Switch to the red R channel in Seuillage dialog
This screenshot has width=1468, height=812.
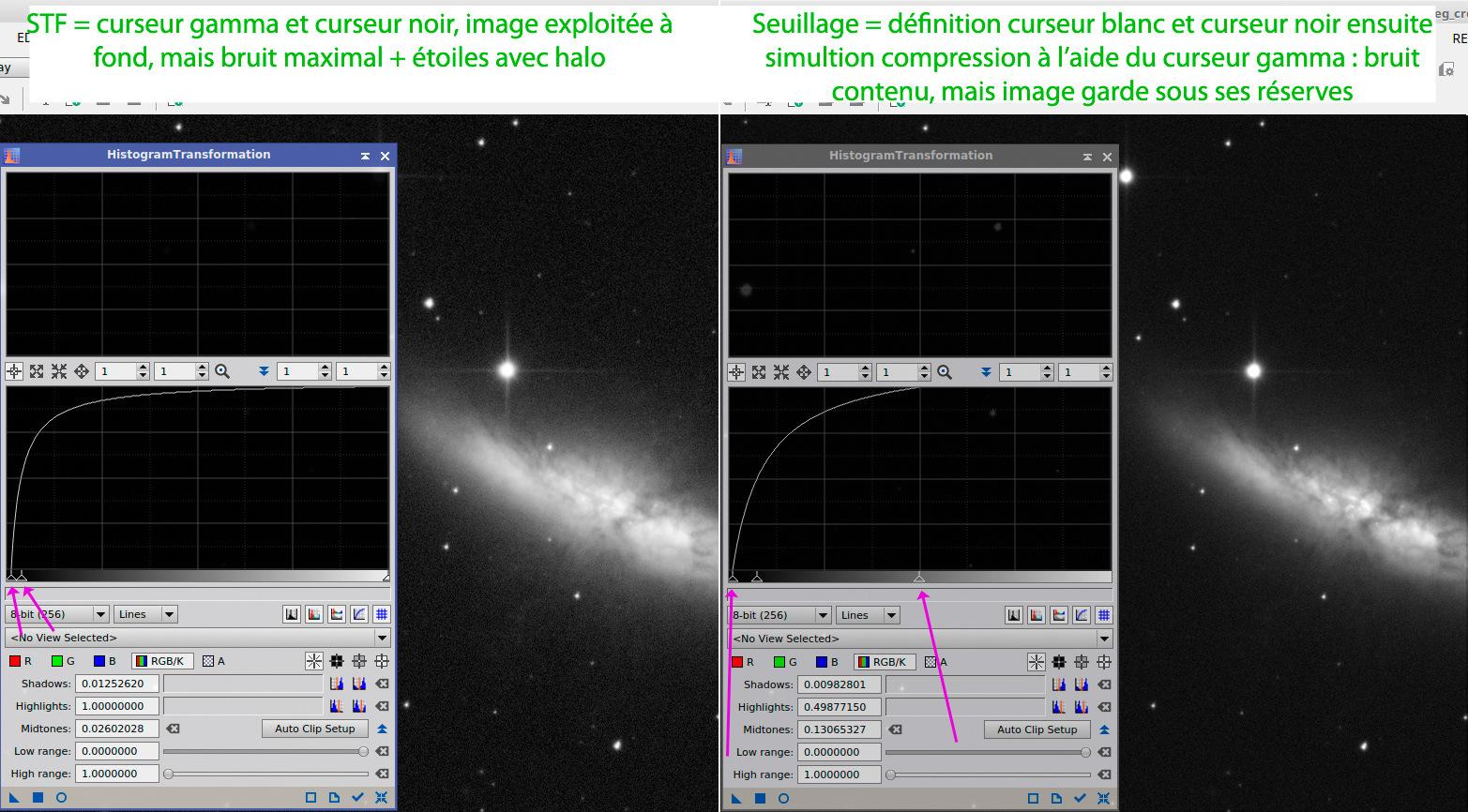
* * *
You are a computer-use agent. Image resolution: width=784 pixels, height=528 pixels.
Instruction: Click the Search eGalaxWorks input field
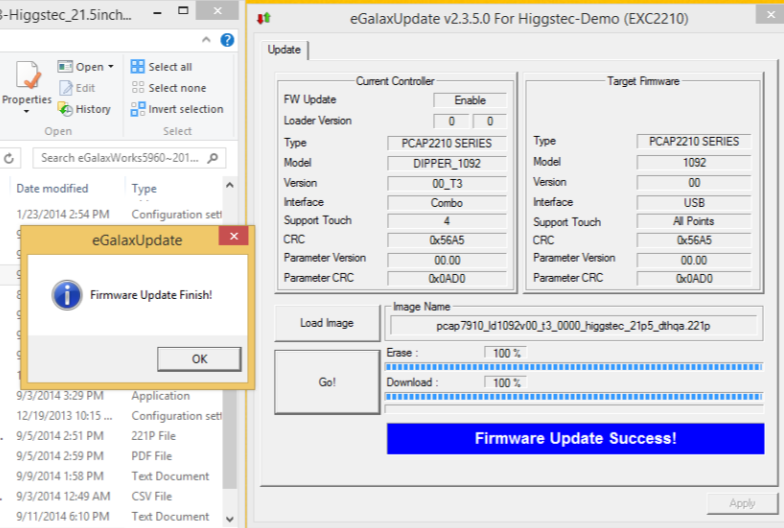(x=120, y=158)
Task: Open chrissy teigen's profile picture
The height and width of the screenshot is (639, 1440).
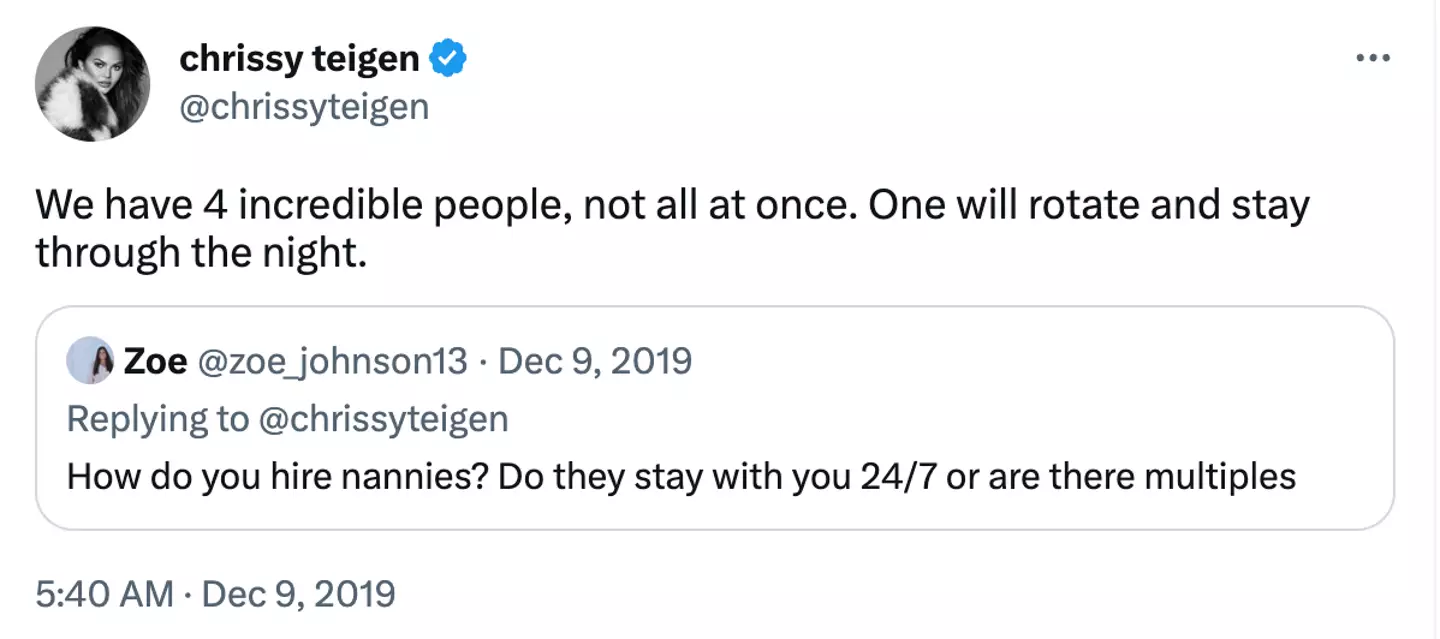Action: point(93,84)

* Exercise goal
In the data above, find the line that contains "Switch to the" and the line that contains "This screenshot has width=1468, height=812.". Repeat exactly those lines and every line between them, and only those.

* Result for this task
Switch to the red R channel in Seuillage dialog
This screenshot has width=1468, height=812.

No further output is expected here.